The National Association of Elementary School Principals has decided prayer has no place in the classroom.
The 400 delegates of the organization who voted during its annual meeting here last week resolved instead that prayer and other religious practices are family responsibilities and should be left to the home and the church.
The resolution, which is now association policy, comes on the heels of the recent defeat in the U.S. Senate of a constitutional amendment that would have permitted vocal, organized prayer in the public schools.
The delegates, who represented the association’s 22,000 members, said their opposition to prayer in the public schools was based on court decisions and the constitutional language that calls for the separation of church and state.
But the controversy that usually surrounds school prayer and other education issues did not find its way to the association’s four-day meeting.
The delegates zipped through 23 proposed resolutions, unanimously adopting all of them without debate.
The issues that captured the most interest involved mathematics and science education, school-business partnerships, and computer literacy.
Two separate resolutions adopted by delegates urged school principals to take the lead in improving both mathematics and science education. Samuel G. Sava, the association’s executive director, said children should be well schooled in mathematics and science before they reach the secondary level.
To help foster that, he said, programs to train principals and teachers in mathematics and science are greatly needed.
In elementary and middle schools, he said, only 11 percent of the principals and 6 percent of the teachers have educational backgrounds in science.

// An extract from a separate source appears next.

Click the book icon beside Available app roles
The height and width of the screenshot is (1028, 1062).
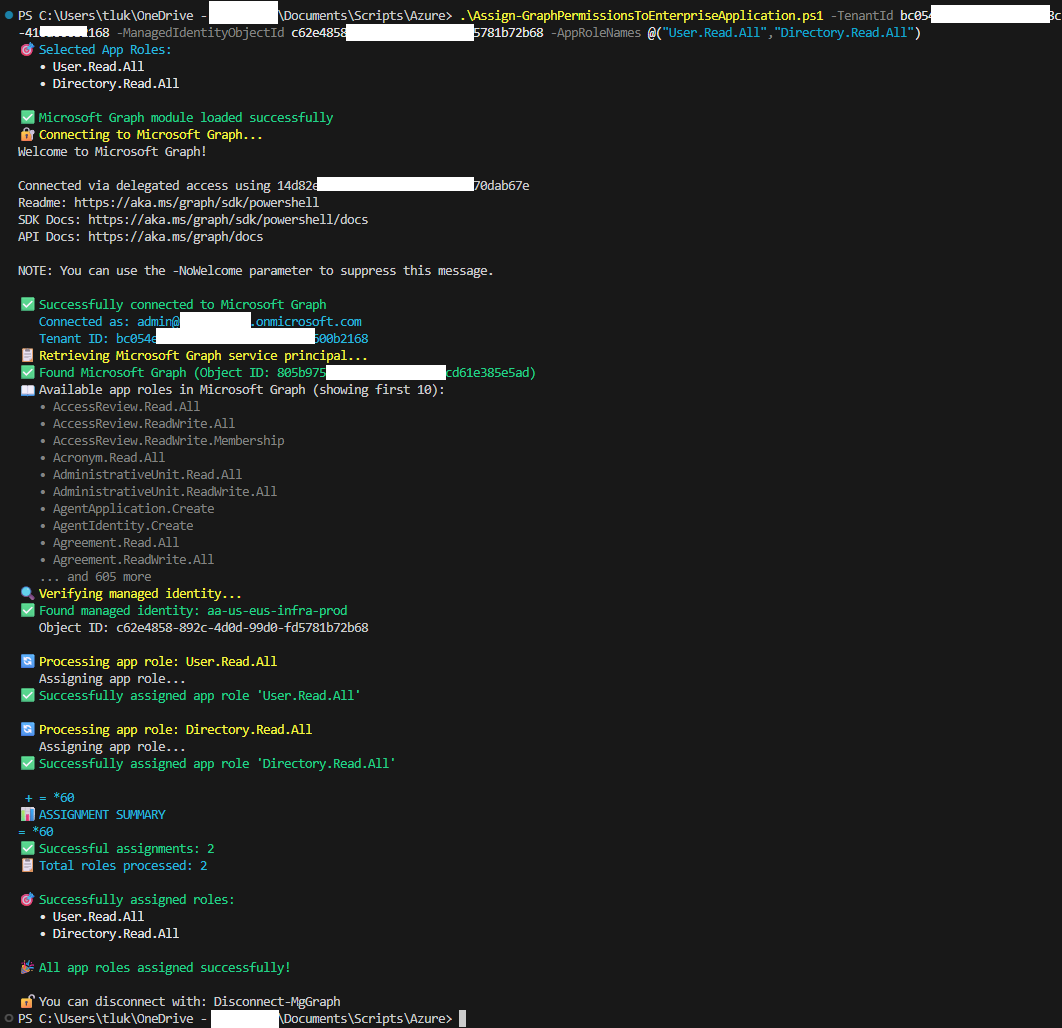[x=27, y=390]
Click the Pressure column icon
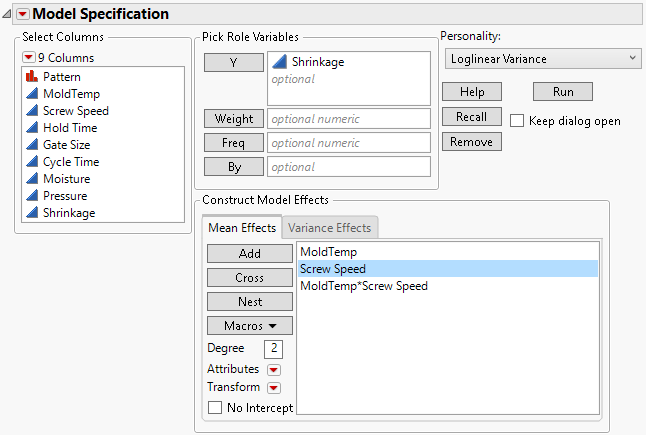Image resolution: width=646 pixels, height=435 pixels. [31, 196]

The federal government should provide some assistance to the states to help school personnel upgrade their skills in these areas, Mr. Sava said.
The association also adopted a resolution urging principals to start school-business partnerships. In more than 200 already existing adopt-a-school programs nationwide, business executives are sharing their skills, providing classroom equipment, and lending some of their experts to help out in the schools, naesp officials said.
Computer literacy also commanded considerable attention; the meeting’s theme was “Education for a Technological Future.” A recent survey conducted by the principals’ group showed that 29 percent of principals use their schools’ microcomputers exclusively for management purposes, while 50 percent use their equipment to teach computer literacy and drill in other subjects. In a resolution, the delegates urged members to seek legislation and financial assistance for developing and improving computer literacy in their schools.
In a speech delivered at the meeting, Philip Caldwell, chairman of the Ford Motor Company, proposed the use of satellite communication technology to revitalize elementary and high-school programs. Mr. Caldwell said the linking of satellites, television, computers, and cable networks would offer “extraordinary opportunities” for schoolchildren.